The records:
- - -

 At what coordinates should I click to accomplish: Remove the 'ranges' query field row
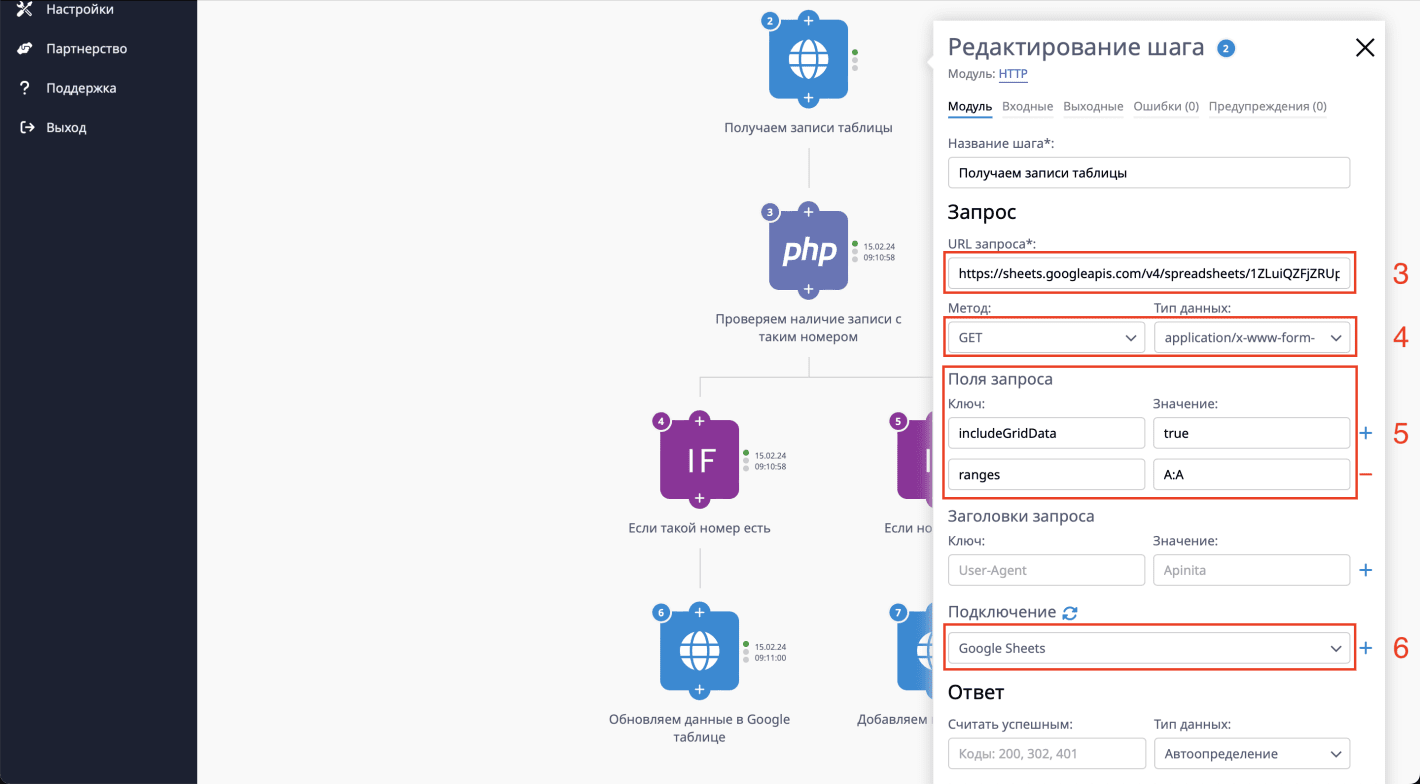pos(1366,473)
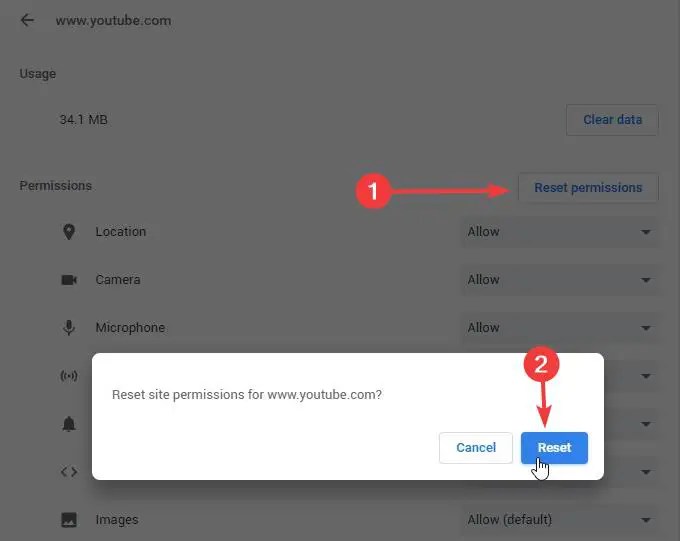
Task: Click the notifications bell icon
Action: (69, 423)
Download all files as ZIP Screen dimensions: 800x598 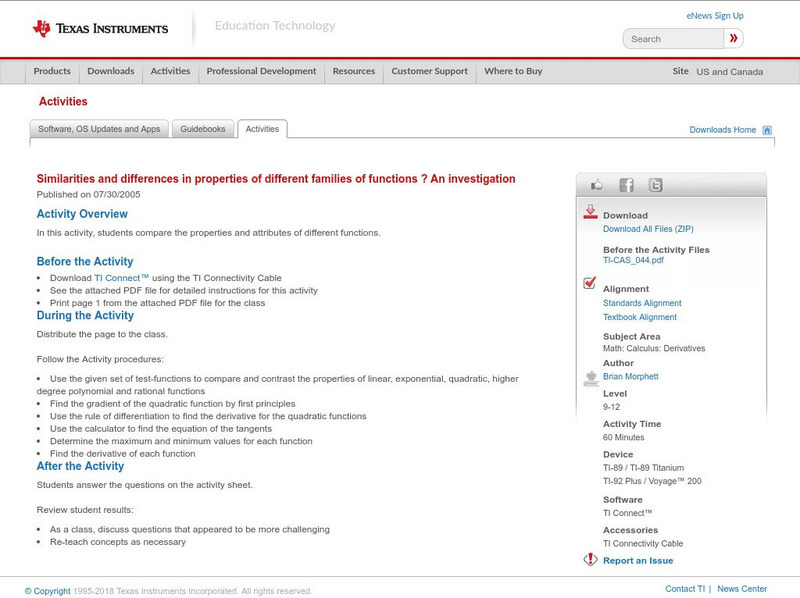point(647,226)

- - -

Required work:
Count the lines in the records above that contain the string "coordinates" and reply with the number only.

Task solution:
1